====== Selected text ======
G.R. No. L-61016, April 26, 1983,
♦ Decision,
Concepcion, [J]
♦ Concurring Opinion,
Fernando, [CJ] Melencio-Herrera [J]
♦ Dissenting Opinion,
Teehankee, [J]
♦ Concurring & Dissenting Opinion,
Makasiar, Abad Santos, De Castro, Gutierrez [JJ]
EN BANC
G.R. No. L-61016 April 26, 1983
IN THE MATTER OF THE PETITION FOR HABEAS CORPUS OF HORACIO R. MORALES, JR., petitioner,
vs.
MINISTER JUAN PONCE ENRILE, GEN. FABIAN C. VER and COL. GALILEO KINTANAR, respondents.
G.R. No. L-61107 April 26, 1983
IN THE MATTER OF THE PETITION FOR HABEAS CORPUS OF ANTONIO C. MONCUPA, JR. ANTONIO C. MONCUPA, JR., petitioner,
vs.
MINISTER JUAN PONCE ENRILE, GEN. FABIAN C. VER and COL. GALILEO KINTANAR, respondents.
Lorenzo M. Tañada, Augusto Sanchez, Jejomar Binay and Antonio Quintos for petitioners.
The Solicitor General for respondents.
Separate Opinions
FERNANDO, C.J., concurring:
concurring in the dismissed of the petitions, expressing conformity with the reiteration of the doctrine announced in Lansang v. Garcia, and dissenting on the question of the right to bail which for him may be invoked whenever allowable under the Constitution:
Let me make clear at the outset that I limit myself to a concurrence in the dismissal of the petitions, expressing conformity with the reiteration of the doctrine in Lansang v. Garcia,1 and a dissent on the question of the right to bail during a period of suspension of the privilege of the writ of habeas corpus, which for me may be invoked whenever allowable under the Constitution, a stand I took both as counsel in Hernandez v. Montesa2 and thereafter as a member of the Court in Lansang v. Garcia,3
Buscayno v. Enrile,4 and Garcia-Padilla v. Ponce Enrile.5 This is by no means to indicate lack of due recognition of the intensity of conviction and lucidity of expression so evident in the exhaustive opinion of Justice Concepcion Jr. It is merely to adhere to the norm of limiting myself to an appraisal of the constitutional rights invoked insofar as they have a bearing on these petitions.6 Hence this separate expression of my views.
====== Material provided ======
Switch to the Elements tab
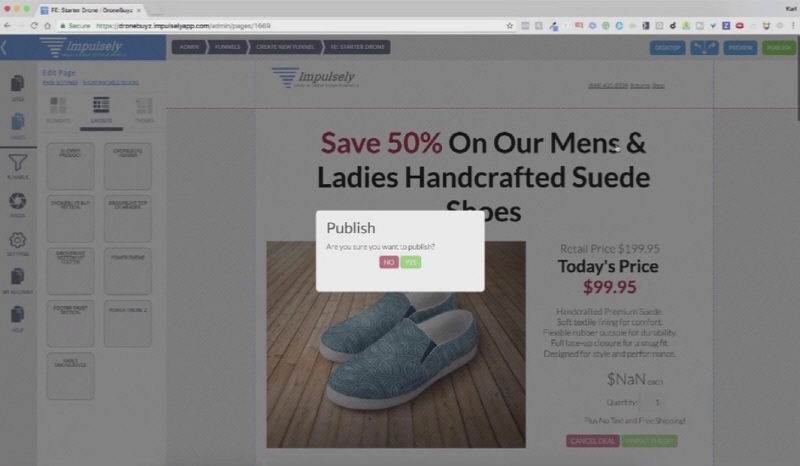 point(58,110)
======
*Given exercise A:* In the habeas corpus case text, who appeared as counsel for the petitioners?
*Given exercise B:* Rewrite the part of the habeas corpus case text that opens with the words containing "G.R. No. L-61107" and closes with "General for respondents.", putting "defendants" in place of "respondents".
*Given exercise C:* Write the next part of the habeas corpus case text, picking up right after its last sentence.

*Right answer A:* Lorenzo M. Tañada, Augusto Sanchez, Jejomar Binay and Antonio Quintos.

*Right answer B:*
G.R. No. L-61107 April 26, 1983
IN THE MATTER OF THE PETITION FOR HABEAS CORPUS OF ANTONIO C. MONCUPA, JR. ANTONIO C. MONCUPA, JR., petitioner,
vs.
MINISTER JUAN PONCE ENRILE, GEN. FABIAN C. VER and COL. GALILEO KINTANAR, defendants.
Lorenzo M. Tañada, Augusto Sanchez, Jejomar Binay and Antonio Quintos for petitioners.
The Solicitor General for defendants.

*Right answer C:*
1. The first paragraph of the decisions of this Court is worded as follows: "The petitions are without merit and are hereby DISMISSED."7 I am in full agreement. The authoritative doctrine followed by this Court in accordance with well-settled jurisprudence is that the moment it can be shown that the persons detained are being held in lawful custody by virtue of a judicial process, then an application of the privilege of the writ of habeas corpus cannot succeed.8
2. There is equally to my mind no question about the validity as a legal proposition of paragraph 4 of the opinion, which speaks of the Philippines being "a republican state. Sovereignty resides in the people and all government authority emanates from them. We have a Constitution framed by a constitutional convention and duly ratified by the people. We subscribe to the rule of law. We believe in human rights and we protect and defend them. Petitioners are entitled to the full enjoyment of all the rights granted to them by law. And this Court stands as the guarantor of those rights."9 This Court in normal times as well as under emergency conditions has displayed fealty to human rights, as protected and safeguarded by the Constitution. It is a matter of legitimate pride that even under the 1935 Charter, the Philippines has accorded full recognition not only to the traditional civil and political rights but to social and economic rights. The autonomy of the human personality and the assurance of his dignity are a matter of deep public concern. It is equally a matter of legitimate pride that during the period of martial law, with fun recognition of the power of the government to maintain peace and order and preserve its authority, the judiciary, was not recreant to such a trust.10 For the entire judiciary, not only this Court, stands as a guarantor of those rights. It does so when it has to act in a proper case submitted to it. The political branches are equally, to my mind, guarantors of human rights; the Batasan Pambansa in the enactment of laws and the President in their enforcement whether through executive orders implementing them or the issuance of decrees having the force and effect of law. In the sense, however, that decisions coming from this Court have not merely an inter-partes but an erga omnes effect, binding not only the litigants but also others finding themselves similarly situated, it is quite accurate to state that "this Court stands as a guarantor of those rights."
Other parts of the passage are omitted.